Set problem 1: According to the super collider article, in what year did the SSC first win official endorsement?
Set problem 2: Translate this sentence from the super collider article into Spanish: "The superconducting super collider (SSC) represents the classic human desire for sheer knowledge."
Set problem 3: Duplicate the passage of the super collider article from "Answering a frontier-type" to "its current shape." without any changes.

Page excerpt:
Begin

What Came After the Big Bang?

Answering a frontier-type question excites those supporting $8 billion super collider project

THINK of the 54-mile, supercharged, superconducting, super collider loop planned near Waxahachie, Texas, as a sort of time machine. Its head-on collisions of subatomic particles traveling at nearly the speed of light will simulate the first violent nanoseconds after the Big Bang that theoretically scattered the universe into its current shape.

The superconducting super collider (SSC) represents the classic human desire for sheer knowledge. The question it is designed to answer - the fundamental nature of matter - has no direct or foreseeable practical applications.

But, with an estimated price tag of $8 billion, it is also undeniably a pork-barrel project, or ``quark barrel'' as critics have dubbed it. Its cost, like the outer edge of the universe, has expanded dramatically since the SSC first won official endorsement in 1987.

Yet the project has taken on a political life of its own, apart from its scientific purposes. Some $200 million has already been spent in more than 40 states on the project, according to the Energy Department, and far more lucrative contracts are yet to come. Not surprisingly, congressional support for the project has solidified.

But the enormous cost of the machine has set some teeth on edge, especially among research scientists themselves. Their chief concern is that the expense of the super collider will crowd out money for ``small science,'' the myriad research projects taking place in university laboratories all over the country.

End

Information provided:
Begin

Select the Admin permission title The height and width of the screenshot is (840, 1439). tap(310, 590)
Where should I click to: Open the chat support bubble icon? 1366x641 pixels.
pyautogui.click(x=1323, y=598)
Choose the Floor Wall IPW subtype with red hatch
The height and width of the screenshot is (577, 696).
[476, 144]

End
Begin

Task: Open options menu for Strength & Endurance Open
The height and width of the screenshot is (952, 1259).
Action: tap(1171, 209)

End

Full answer 1: 1987

Full answer 2: El supercolisionador superconductor (SSC) representa el clásico deseo humano de conocimiento puro.

Full answer 3:
Answering a frontier-type question excites those supporting $8 billion super collider project

THINK of the 54-mile, supercharged, superconducting, super collider loop planned near Waxahachie, Texas, as a sort of time machine. Its head-on collisions of subatomic particles traveling at nearly the speed of light will simulate the first violent nanoseconds after the Big Bang that theoretically scattered the universe into its current shape.